Records supplied Block Start

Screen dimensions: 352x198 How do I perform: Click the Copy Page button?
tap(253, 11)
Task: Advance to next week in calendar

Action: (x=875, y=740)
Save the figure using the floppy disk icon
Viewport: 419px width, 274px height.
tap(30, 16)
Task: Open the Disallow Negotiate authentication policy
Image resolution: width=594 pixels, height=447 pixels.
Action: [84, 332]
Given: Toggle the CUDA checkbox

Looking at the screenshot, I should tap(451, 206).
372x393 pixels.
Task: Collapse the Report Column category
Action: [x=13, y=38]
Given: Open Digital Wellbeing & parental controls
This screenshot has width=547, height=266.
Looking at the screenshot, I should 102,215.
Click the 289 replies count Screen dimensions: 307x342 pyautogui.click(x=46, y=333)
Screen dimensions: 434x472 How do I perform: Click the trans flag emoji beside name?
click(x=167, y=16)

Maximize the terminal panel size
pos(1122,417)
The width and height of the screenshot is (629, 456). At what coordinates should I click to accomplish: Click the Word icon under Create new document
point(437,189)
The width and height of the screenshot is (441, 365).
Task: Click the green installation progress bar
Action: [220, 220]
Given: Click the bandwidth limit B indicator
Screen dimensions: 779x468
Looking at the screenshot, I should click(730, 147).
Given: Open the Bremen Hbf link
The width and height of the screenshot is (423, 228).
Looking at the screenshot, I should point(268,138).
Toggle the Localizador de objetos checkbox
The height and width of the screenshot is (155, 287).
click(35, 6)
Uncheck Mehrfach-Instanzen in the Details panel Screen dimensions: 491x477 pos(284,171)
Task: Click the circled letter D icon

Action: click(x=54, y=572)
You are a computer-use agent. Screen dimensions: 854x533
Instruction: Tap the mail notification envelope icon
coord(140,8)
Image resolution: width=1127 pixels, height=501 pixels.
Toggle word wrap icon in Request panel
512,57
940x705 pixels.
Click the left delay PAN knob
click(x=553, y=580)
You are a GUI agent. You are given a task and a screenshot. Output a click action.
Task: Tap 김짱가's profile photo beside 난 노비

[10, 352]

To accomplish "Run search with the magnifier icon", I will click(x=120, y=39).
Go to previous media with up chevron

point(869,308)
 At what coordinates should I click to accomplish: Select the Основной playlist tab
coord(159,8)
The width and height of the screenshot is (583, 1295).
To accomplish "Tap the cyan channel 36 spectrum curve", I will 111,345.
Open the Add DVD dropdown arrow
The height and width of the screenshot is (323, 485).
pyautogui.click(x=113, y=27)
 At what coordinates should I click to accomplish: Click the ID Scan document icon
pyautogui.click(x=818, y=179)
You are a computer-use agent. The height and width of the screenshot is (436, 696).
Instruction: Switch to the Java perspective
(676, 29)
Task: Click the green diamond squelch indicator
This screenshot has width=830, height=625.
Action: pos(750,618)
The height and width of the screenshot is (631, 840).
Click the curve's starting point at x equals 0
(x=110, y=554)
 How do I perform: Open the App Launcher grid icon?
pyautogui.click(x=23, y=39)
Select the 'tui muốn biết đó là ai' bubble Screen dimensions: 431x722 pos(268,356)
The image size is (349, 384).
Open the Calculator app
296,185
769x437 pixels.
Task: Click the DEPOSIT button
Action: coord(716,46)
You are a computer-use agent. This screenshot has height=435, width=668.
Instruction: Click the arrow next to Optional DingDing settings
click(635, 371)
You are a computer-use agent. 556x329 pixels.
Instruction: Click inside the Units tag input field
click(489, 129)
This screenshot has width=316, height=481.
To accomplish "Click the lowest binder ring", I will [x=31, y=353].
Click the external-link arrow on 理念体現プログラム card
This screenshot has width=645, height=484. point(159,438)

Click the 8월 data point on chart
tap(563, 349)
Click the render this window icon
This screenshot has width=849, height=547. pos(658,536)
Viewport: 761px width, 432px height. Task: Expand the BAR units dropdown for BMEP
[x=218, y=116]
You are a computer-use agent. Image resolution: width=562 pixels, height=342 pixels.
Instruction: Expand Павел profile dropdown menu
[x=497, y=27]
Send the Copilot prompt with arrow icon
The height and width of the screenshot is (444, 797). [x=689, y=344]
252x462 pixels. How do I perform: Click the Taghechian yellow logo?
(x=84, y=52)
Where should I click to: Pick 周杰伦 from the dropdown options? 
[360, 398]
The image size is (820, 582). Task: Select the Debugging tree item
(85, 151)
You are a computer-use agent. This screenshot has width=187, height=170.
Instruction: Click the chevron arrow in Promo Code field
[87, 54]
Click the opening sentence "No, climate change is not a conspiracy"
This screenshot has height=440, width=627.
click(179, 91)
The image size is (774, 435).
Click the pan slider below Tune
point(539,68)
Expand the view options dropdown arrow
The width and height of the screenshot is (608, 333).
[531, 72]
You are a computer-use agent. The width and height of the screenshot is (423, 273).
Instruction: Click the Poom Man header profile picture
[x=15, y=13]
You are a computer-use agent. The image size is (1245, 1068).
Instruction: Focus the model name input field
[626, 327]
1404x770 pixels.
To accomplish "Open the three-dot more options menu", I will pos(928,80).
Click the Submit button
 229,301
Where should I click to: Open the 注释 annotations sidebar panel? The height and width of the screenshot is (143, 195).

Records supplied Block End

*What you will do*:
Retype the material exactly, including every line.

*Answer to the exercise*:
Screen dimensions: 352x198 How do I perform: Click the Copy Page button?
tap(253, 11)
Task: Advance to next week in calendar

Action: (x=875, y=740)
Save the figure using the floppy disk icon
Viewport: 419px width, 274px height.
tap(30, 16)
Task: Open the Disallow Negotiate authentication policy
Image resolution: width=594 pixels, height=447 pixels.
Action: [84, 332]
Given: Toggle the CUDA checkbox

Looking at the screenshot, I should tap(451, 206).
372x393 pixels.
Task: Collapse the Report Column category
Action: [x=13, y=38]
Given: Open Digital Wellbeing & parental controls
This screenshot has width=547, height=266.
Looking at the screenshot, I should 102,215.
Click the 289 replies count Screen dimensions: 307x342 pyautogui.click(x=46, y=333)
Screen dimensions: 434x472 How do I perform: Click the trans flag emoji beside name?
click(x=167, y=16)

Maximize the terminal panel size
pos(1122,417)
The width and height of the screenshot is (629, 456). At what coordinates should I click to accomplish: Click the Word icon under Create new document
point(437,189)
The width and height of the screenshot is (441, 365).
Task: Click the green installation progress bar
Action: [220, 220]
Given: Click the bandwidth limit B indicator
Screen dimensions: 779x468
Looking at the screenshot, I should click(730, 147).
Given: Open the Bremen Hbf link
The width and height of the screenshot is (423, 228).
Looking at the screenshot, I should point(268,138).
Toggle the Localizador de objetos checkbox
The height and width of the screenshot is (155, 287).
click(35, 6)
Uncheck Mehrfach-Instanzen in the Details panel Screen dimensions: 491x477 pos(284,171)
Task: Click the circled letter D icon

Action: click(x=54, y=572)
You are a computer-use agent. Screen dimensions: 854x533
Instruction: Tap the mail notification envelope icon
coord(140,8)
Image resolution: width=1127 pixels, height=501 pixels.
Toggle word wrap icon in Request panel
512,57
940x705 pixels.
Click the left delay PAN knob
click(x=553, y=580)
You are a GUI agent. You are given a task and a screenshot. Output a click action.
Task: Tap 김짱가's profile photo beside 난 노비

[10, 352]

To accomplish "Run search with the magnifier icon", I will click(x=120, y=39).
Go to previous media with up chevron

point(869,308)
 At what coordinates should I click to accomplish: Select the Основной playlist tab
coord(159,8)
The width and height of the screenshot is (583, 1295).
To accomplish "Tap the cyan channel 36 spectrum curve", I will 111,345.
Open the Add DVD dropdown arrow
The height and width of the screenshot is (323, 485).
pyautogui.click(x=113, y=27)
 At what coordinates should I click to accomplish: Click the ID Scan document icon
pyautogui.click(x=818, y=179)
You are a computer-use agent. The height and width of the screenshot is (436, 696).
Instruction: Switch to the Java perspective
(676, 29)
Task: Click the green diamond squelch indicator
This screenshot has width=830, height=625.
Action: pos(750,618)
The height and width of the screenshot is (631, 840).
Click the curve's starting point at x equals 0
(x=110, y=554)
 How do I perform: Open the App Launcher grid icon?
pyautogui.click(x=23, y=39)
Select the 'tui muốn biết đó là ai' bubble Screen dimensions: 431x722 pos(268,356)
The image size is (349, 384).
Open the Calculator app
296,185
769x437 pixels.
Task: Click the DEPOSIT button
Action: coord(716,46)
You are a computer-use agent. This screenshot has height=435, width=668.
Instruction: Click the arrow next to Optional DingDing settings
click(635, 371)
You are a computer-use agent. 556x329 pixels.
Instruction: Click inside the Units tag input field
click(489, 129)
This screenshot has width=316, height=481.
To accomplish "Click the lowest binder ring", I will [x=31, y=353].
Click the external-link arrow on 理念体現プログラム card
This screenshot has width=645, height=484. point(159,438)

Click the 8월 data point on chart
tap(563, 349)
Click the render this window icon
This screenshot has width=849, height=547. pos(658,536)
Viewport: 761px width, 432px height. Task: Expand the BAR units dropdown for BMEP
[x=218, y=116]
You are a computer-use agent. Image resolution: width=562 pixels, height=342 pixels.
Instruction: Expand Павел profile dropdown menu
[x=497, y=27]
Send the Copilot prompt with arrow icon
The height and width of the screenshot is (444, 797). [x=689, y=344]
252x462 pixels. How do I perform: Click the Taghechian yellow logo?
(x=84, y=52)
Where should I click to: Pick 周杰伦 from the dropdown options? 
[360, 398]
The image size is (820, 582). Task: Select the Debugging tree item
(85, 151)
You are a computer-use agent. This screenshot has width=187, height=170.
Instruction: Click the chevron arrow in Promo Code field
[87, 54]
Click the opening sentence "No, climate change is not a conspiracy"
This screenshot has height=440, width=627.
click(179, 91)
The image size is (774, 435).
Click the pan slider below Tune
point(539,68)
Expand the view options dropdown arrow
The width and height of the screenshot is (608, 333).
[531, 72]
You are a computer-use agent. The width and height of the screenshot is (423, 273).
Instruction: Click the Poom Man header profile picture
[x=15, y=13]
You are a computer-use agent. The image size is (1245, 1068).
Instruction: Focus the model name input field
[626, 327]
1404x770 pixels.
To accomplish "Open the three-dot more options menu", I will pos(928,80).
Click the Submit button
 229,301
Where should I click to: Open the 注释 annotations sidebar panel? The height and width of the screenshot is (143, 195).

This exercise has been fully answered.